## WHAT NEEDS TO BE DONE
Give back exactly the lines from the "This screenshot has" line to the final line of the records, and only those, minus any pictures.

## SOURCE MATERIAL
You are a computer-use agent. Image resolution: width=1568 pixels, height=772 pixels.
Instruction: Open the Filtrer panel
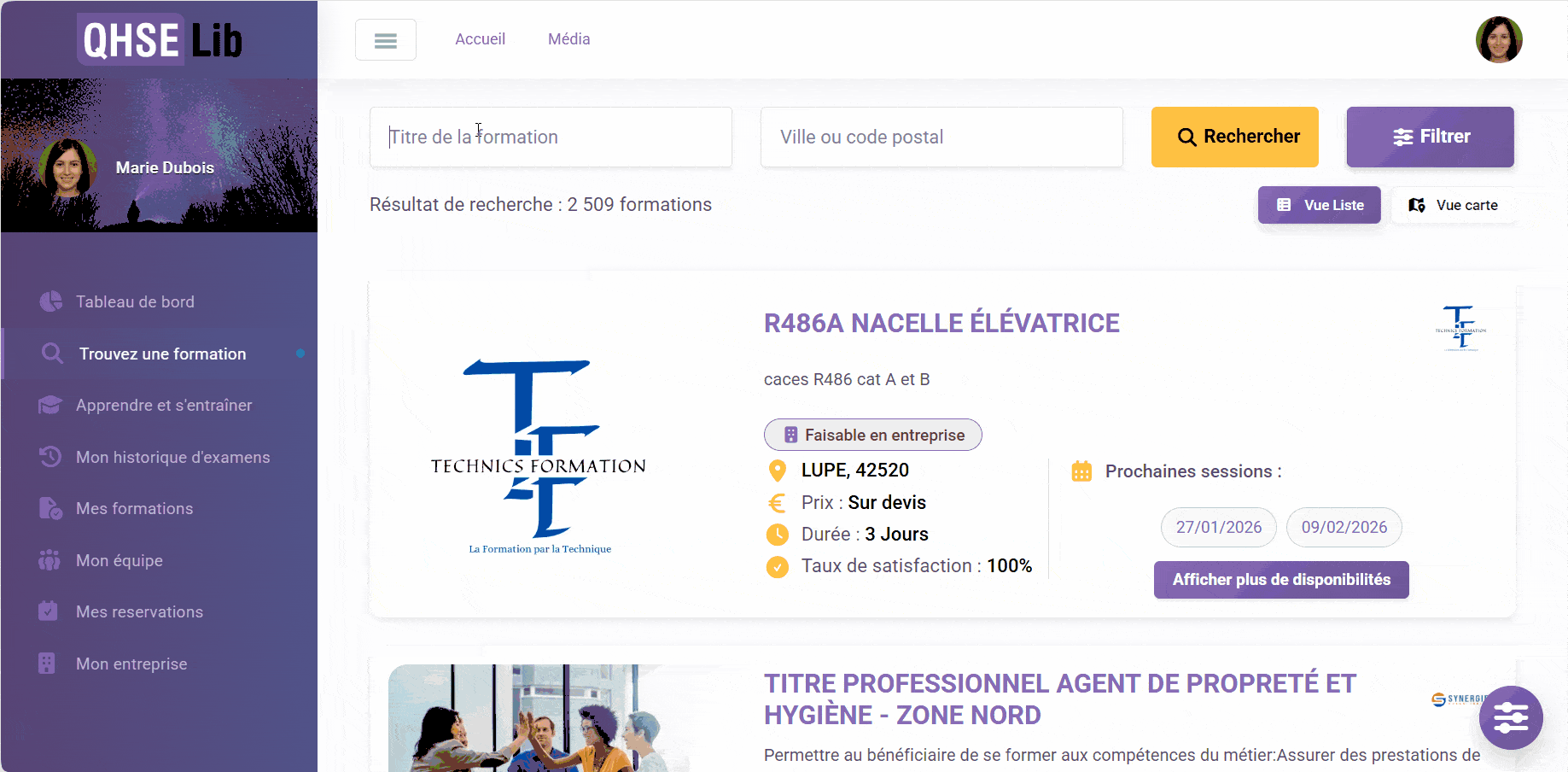tap(1430, 137)

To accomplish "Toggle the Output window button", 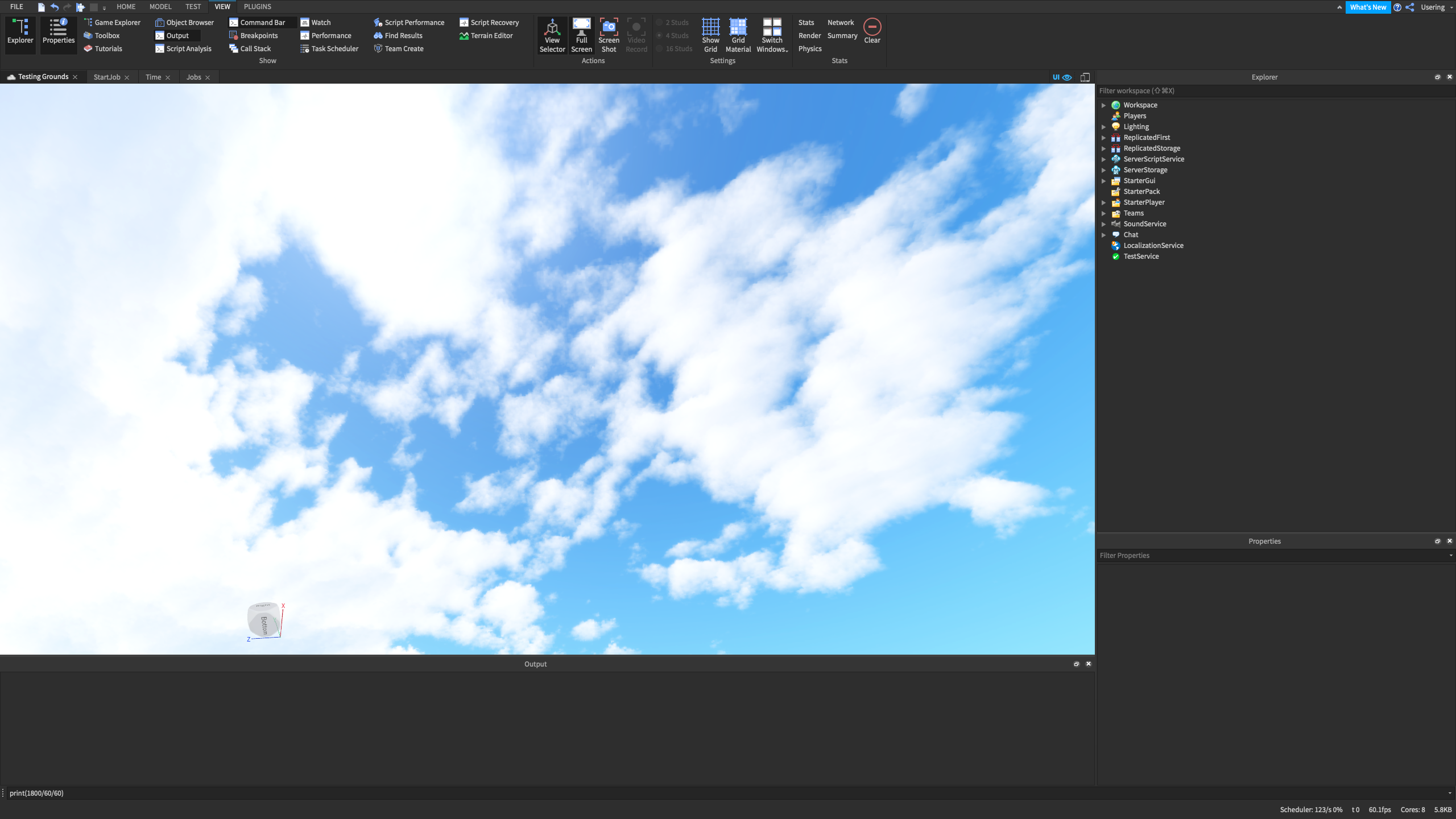I will (x=177, y=35).
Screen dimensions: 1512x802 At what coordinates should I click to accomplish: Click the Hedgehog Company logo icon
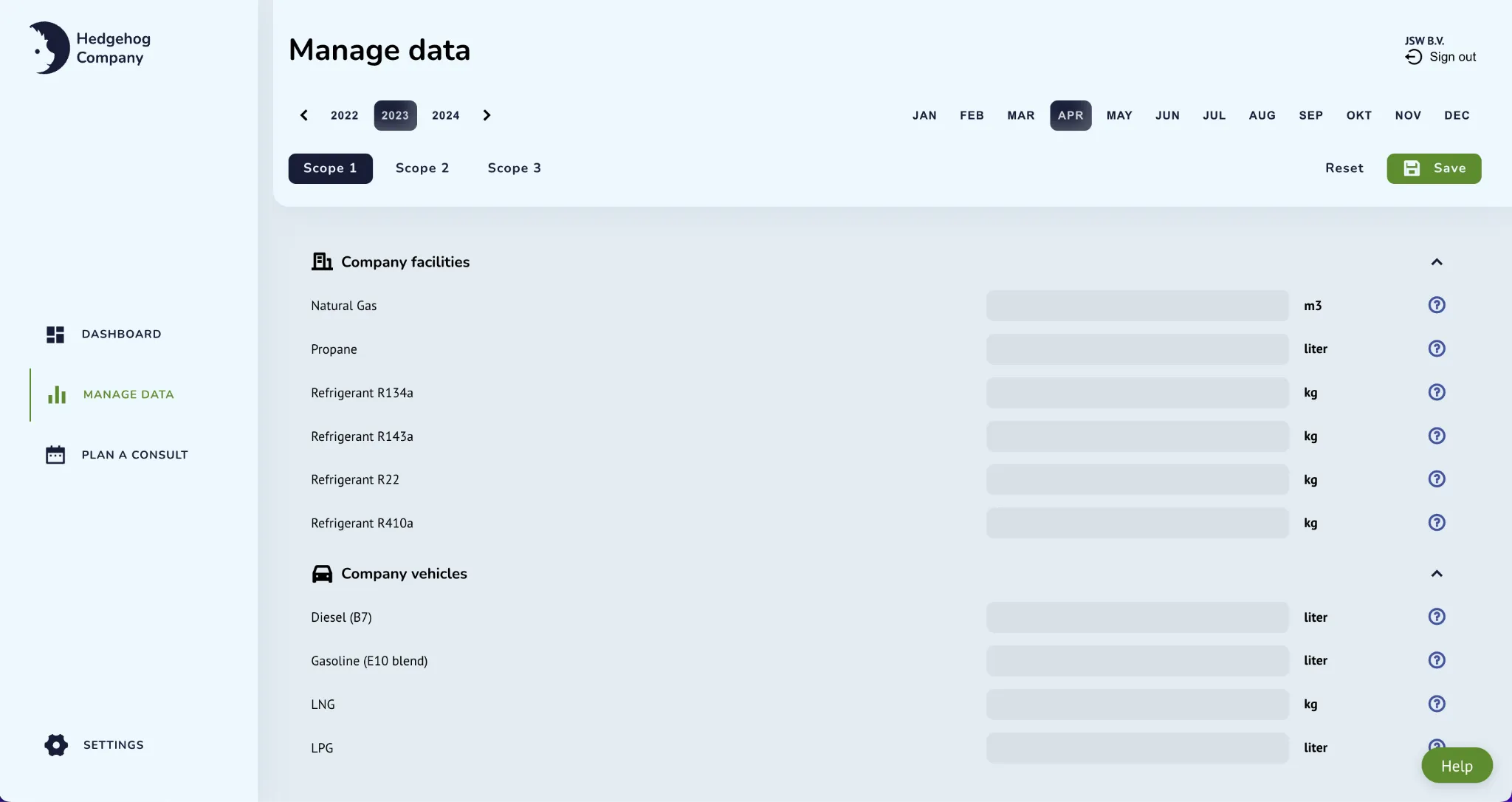click(x=49, y=48)
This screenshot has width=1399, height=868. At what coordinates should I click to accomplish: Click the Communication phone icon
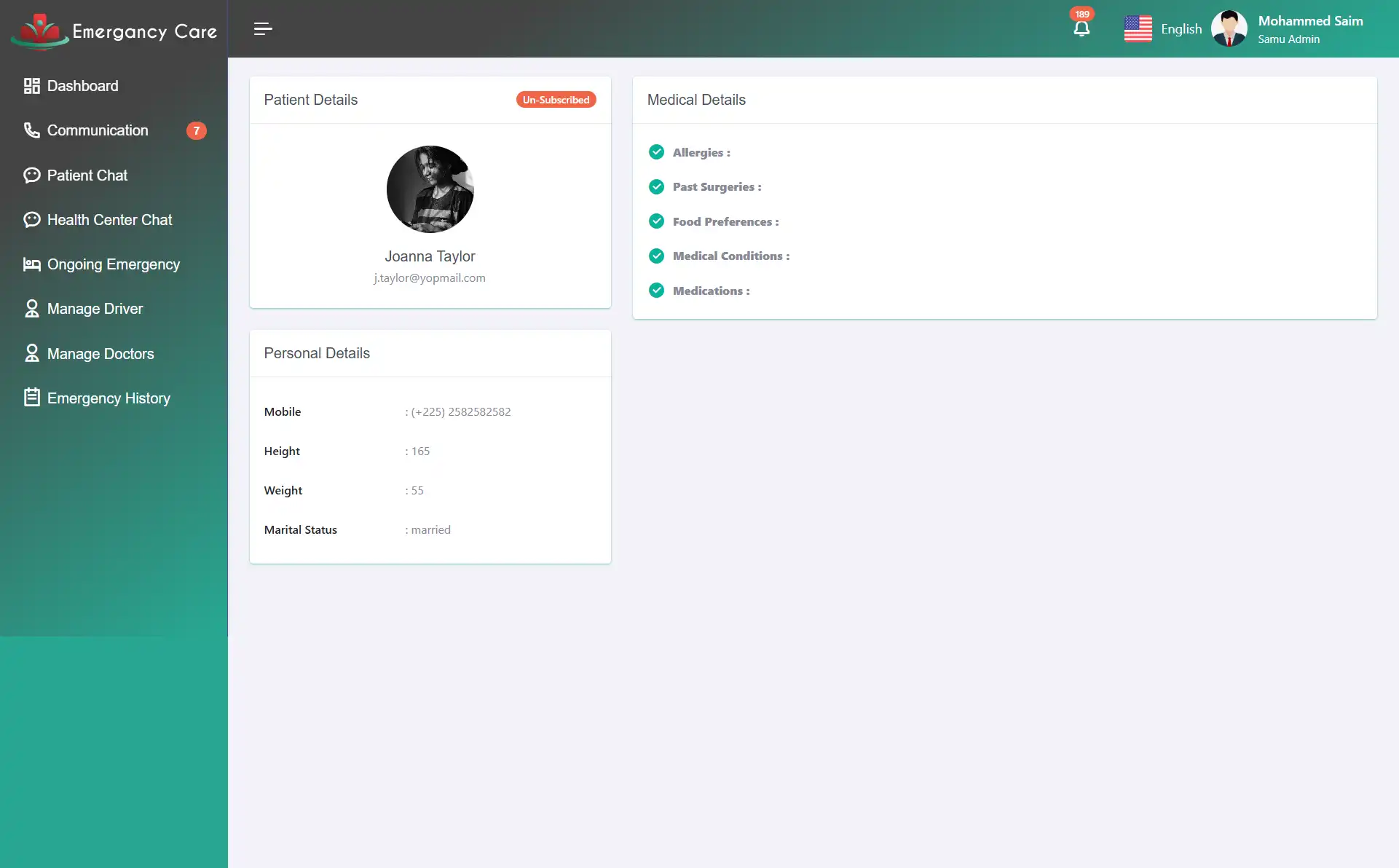[31, 130]
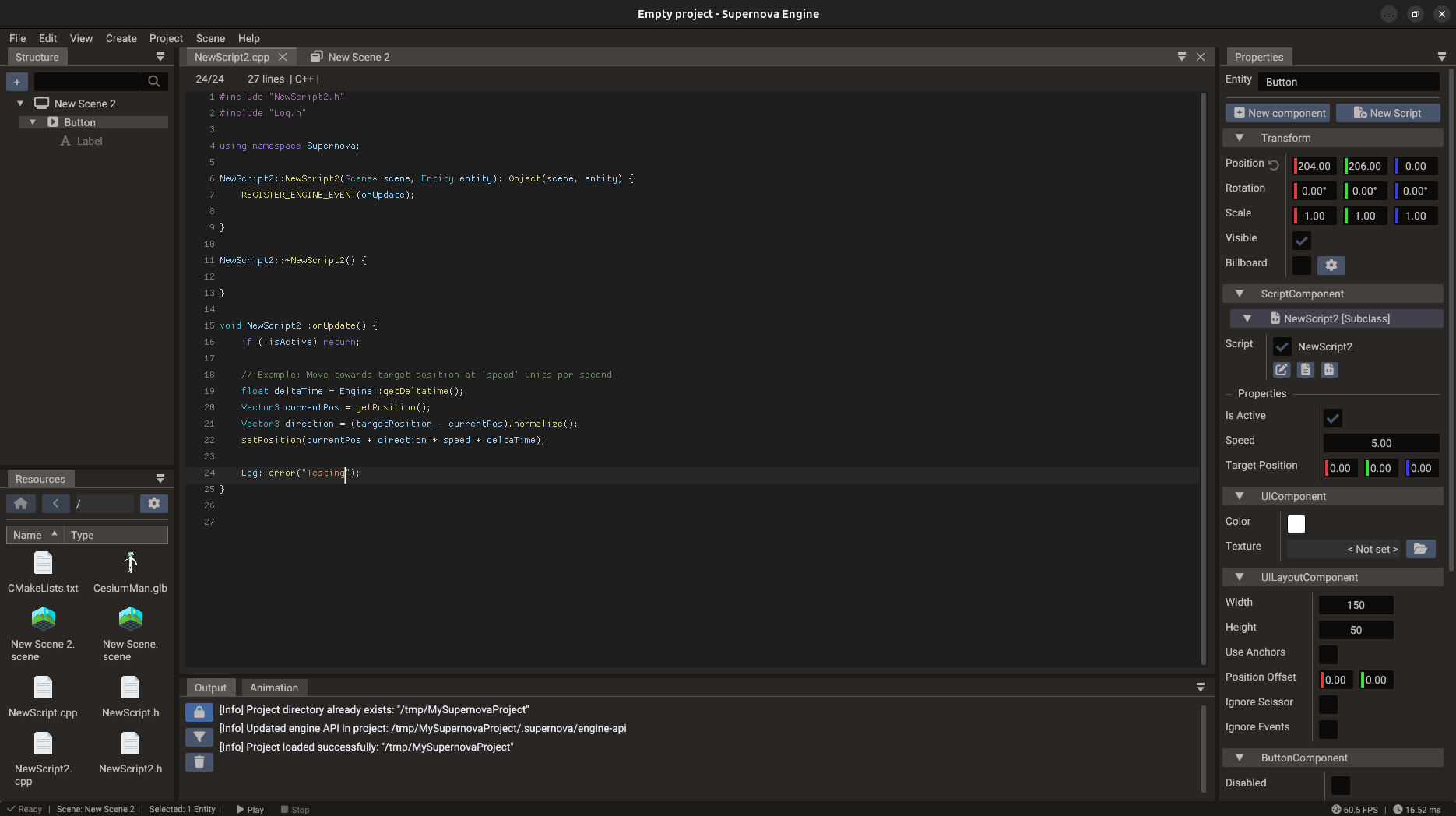
Task: Toggle the lock scroll icon in Output
Action: click(199, 712)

## TASK RESULT
This screenshot has width=1399, height=868. At what coordinates should I click to accomplish: Click the Communication phone icon
[31, 130]
Task: Toggle the lock scroll icon in Output
Action: click(199, 712)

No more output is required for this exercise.